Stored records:
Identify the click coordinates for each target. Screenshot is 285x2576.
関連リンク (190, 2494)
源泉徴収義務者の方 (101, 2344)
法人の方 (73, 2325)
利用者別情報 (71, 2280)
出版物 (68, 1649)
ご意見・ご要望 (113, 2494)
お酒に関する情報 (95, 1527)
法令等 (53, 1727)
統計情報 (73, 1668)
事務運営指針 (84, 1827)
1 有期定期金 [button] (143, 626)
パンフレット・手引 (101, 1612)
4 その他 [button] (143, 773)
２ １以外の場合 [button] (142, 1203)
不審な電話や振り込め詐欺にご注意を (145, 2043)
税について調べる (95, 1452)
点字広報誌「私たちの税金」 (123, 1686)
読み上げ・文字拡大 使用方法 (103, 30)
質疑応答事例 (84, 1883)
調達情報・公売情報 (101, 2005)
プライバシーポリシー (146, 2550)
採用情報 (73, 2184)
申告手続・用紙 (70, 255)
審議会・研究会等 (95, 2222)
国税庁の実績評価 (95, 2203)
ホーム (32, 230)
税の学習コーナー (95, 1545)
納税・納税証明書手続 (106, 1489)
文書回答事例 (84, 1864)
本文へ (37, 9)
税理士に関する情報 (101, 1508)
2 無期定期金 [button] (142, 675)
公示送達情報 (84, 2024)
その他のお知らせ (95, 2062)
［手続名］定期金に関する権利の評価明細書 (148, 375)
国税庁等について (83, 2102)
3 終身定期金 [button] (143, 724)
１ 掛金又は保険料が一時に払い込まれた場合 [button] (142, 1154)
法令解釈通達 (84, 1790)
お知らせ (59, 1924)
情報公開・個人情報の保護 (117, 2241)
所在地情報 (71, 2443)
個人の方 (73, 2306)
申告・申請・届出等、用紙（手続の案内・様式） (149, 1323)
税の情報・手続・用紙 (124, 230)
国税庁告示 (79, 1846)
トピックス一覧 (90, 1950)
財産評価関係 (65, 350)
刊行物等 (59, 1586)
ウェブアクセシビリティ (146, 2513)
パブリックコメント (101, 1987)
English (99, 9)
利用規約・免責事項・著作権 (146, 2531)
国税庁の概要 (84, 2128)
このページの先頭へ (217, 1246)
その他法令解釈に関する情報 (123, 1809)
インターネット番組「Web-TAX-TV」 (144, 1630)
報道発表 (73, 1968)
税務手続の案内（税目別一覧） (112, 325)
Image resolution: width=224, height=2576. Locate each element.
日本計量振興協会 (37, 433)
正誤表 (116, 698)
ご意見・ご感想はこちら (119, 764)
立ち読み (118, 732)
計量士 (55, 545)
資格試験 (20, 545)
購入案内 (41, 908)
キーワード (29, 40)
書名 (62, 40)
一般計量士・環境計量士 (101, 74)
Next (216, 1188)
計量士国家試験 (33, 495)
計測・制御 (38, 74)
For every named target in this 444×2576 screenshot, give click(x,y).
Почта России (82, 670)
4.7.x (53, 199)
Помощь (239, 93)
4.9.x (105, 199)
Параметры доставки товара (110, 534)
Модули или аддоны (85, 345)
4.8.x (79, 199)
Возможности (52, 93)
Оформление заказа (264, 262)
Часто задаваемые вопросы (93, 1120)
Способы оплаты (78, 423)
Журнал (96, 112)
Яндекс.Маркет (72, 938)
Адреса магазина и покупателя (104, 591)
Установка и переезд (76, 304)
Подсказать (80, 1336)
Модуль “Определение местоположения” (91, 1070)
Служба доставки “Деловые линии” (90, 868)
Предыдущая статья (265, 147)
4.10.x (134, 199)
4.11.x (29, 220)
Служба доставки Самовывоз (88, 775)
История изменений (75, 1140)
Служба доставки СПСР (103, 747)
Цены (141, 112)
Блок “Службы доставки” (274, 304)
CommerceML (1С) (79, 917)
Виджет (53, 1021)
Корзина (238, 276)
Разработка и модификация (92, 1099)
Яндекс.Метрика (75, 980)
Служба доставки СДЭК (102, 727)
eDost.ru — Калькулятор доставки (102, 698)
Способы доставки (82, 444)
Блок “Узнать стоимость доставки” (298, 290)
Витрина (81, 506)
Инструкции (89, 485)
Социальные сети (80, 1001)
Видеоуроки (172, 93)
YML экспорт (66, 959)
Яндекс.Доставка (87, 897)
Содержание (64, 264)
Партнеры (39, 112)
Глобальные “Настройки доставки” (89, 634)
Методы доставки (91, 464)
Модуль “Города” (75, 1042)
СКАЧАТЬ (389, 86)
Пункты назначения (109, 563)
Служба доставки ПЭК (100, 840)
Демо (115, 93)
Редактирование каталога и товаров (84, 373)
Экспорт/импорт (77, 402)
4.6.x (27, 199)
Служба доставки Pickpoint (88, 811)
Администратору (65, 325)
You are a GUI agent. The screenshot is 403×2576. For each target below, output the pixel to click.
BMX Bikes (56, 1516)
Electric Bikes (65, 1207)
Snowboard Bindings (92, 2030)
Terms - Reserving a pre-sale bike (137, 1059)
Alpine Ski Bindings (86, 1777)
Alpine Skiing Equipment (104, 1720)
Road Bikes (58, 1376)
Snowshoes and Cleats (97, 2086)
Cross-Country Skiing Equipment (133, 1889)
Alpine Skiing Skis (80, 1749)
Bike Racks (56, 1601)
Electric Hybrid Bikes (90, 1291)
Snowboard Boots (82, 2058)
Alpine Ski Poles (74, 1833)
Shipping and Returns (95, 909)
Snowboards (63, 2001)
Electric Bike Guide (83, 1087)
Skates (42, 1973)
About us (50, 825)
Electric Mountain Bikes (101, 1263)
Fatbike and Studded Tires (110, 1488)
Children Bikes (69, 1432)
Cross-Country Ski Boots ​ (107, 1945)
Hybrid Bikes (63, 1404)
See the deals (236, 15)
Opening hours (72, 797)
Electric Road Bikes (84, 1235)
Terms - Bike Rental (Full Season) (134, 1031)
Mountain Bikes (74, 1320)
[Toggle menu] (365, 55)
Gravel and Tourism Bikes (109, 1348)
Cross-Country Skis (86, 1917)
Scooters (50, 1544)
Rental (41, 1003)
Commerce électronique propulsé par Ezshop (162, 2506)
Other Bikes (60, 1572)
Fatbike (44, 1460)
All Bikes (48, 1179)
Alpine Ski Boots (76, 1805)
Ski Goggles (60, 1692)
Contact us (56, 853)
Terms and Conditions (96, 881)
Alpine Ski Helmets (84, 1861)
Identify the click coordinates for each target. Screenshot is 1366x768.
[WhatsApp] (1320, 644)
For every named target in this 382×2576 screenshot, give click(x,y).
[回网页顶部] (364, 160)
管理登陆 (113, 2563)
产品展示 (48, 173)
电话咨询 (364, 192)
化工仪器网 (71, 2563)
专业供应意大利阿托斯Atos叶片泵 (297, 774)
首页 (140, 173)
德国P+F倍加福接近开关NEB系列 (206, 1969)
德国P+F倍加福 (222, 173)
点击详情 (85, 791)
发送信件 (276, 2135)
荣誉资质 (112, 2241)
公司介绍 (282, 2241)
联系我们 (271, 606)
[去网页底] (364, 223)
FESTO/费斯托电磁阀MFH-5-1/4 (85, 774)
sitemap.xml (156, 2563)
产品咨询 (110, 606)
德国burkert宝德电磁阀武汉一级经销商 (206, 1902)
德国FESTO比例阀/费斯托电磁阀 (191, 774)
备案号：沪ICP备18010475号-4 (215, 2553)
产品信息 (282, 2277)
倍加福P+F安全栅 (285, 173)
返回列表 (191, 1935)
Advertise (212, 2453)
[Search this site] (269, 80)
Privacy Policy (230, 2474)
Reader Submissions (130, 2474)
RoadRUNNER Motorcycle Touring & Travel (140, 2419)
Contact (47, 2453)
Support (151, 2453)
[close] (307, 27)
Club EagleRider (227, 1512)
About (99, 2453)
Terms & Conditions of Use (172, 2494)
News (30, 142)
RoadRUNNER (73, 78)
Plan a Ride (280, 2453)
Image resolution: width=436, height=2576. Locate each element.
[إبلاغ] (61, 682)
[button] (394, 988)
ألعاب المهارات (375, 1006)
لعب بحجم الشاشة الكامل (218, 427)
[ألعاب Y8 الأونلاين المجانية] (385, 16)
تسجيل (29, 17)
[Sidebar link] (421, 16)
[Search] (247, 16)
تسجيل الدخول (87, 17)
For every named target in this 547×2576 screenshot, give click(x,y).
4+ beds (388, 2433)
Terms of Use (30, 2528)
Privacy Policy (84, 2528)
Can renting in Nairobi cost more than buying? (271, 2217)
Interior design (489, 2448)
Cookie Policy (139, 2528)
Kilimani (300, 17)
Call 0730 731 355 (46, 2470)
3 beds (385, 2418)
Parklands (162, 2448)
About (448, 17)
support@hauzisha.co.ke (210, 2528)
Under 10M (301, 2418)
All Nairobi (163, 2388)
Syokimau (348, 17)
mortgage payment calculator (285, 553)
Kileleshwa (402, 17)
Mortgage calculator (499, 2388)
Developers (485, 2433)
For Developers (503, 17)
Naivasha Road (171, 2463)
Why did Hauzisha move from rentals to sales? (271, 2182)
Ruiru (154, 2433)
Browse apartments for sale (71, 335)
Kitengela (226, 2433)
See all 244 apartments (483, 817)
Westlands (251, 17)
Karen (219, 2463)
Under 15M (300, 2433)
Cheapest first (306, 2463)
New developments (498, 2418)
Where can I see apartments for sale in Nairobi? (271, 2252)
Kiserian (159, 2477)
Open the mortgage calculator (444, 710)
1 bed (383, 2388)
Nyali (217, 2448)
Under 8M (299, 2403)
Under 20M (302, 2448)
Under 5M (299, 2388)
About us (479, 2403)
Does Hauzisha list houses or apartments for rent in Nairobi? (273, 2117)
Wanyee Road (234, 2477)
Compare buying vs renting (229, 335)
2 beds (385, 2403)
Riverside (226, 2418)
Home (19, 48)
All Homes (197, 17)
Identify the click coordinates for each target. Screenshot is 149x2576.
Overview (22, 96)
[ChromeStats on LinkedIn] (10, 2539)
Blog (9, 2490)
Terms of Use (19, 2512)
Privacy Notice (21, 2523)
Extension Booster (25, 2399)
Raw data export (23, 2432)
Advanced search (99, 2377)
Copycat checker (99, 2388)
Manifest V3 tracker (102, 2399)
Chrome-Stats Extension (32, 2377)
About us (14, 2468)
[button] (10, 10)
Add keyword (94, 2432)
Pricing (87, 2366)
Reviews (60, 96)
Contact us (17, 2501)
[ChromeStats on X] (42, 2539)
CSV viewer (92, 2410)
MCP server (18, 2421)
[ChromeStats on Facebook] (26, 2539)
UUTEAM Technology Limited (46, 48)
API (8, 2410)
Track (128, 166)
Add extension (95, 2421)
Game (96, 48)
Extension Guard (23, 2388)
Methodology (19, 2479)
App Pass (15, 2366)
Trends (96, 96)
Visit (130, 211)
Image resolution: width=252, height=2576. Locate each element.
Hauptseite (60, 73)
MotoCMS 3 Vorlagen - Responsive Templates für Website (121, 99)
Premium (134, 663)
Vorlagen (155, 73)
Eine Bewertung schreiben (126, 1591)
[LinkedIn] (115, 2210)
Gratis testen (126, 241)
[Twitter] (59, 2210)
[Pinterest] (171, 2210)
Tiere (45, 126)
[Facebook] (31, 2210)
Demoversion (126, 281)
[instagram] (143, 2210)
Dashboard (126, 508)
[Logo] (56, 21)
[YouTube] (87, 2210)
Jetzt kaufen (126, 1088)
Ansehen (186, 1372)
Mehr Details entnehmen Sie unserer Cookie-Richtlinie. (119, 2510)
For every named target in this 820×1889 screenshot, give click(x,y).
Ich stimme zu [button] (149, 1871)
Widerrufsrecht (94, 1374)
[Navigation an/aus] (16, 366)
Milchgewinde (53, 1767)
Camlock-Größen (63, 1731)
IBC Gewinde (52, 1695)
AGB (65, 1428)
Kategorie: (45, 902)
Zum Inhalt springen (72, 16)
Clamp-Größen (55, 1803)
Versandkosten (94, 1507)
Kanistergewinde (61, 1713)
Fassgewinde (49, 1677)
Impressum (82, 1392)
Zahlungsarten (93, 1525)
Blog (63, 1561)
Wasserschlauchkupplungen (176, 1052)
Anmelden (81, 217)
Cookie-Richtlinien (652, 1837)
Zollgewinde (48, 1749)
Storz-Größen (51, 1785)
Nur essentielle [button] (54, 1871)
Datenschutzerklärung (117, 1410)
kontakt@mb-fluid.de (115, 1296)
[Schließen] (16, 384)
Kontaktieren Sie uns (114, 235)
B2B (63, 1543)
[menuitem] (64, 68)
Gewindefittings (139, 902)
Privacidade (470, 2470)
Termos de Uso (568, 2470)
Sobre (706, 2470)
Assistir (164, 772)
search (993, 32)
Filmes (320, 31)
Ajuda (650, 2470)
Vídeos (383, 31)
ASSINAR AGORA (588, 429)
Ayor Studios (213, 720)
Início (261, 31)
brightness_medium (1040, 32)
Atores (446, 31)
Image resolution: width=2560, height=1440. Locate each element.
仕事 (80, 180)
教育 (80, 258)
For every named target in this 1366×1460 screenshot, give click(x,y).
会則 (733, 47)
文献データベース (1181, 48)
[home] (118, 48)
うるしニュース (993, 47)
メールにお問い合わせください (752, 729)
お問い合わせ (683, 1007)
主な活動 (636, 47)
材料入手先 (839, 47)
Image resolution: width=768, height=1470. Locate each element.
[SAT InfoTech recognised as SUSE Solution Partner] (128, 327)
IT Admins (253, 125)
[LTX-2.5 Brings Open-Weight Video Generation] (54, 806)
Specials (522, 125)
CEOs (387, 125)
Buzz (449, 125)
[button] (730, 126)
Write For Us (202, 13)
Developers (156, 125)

**What to work on**. Set down, exactly as they appear, the line holding "会則 (733, 47)" and every line after it until the records end.

**Exercise output**.
会則 (733, 47)
文献データベース (1181, 48)
[home] (118, 48)
うるしニュース (993, 47)
メールにお問い合わせください (752, 729)
お問い合わせ (683, 1007)
主な活動 (636, 47)
材料入手先 (839, 47)
Image resolution: width=768, height=1470. Locate each element.
[SAT InfoTech recognised as SUSE Solution Partner] (128, 327)
IT Admins (253, 125)
[LTX-2.5 Brings Open-Weight Video Generation] (54, 806)
Specials (522, 125)
CEOs (387, 125)
Buzz (449, 125)
[button] (730, 126)
Write For Us (202, 13)
Developers (156, 125)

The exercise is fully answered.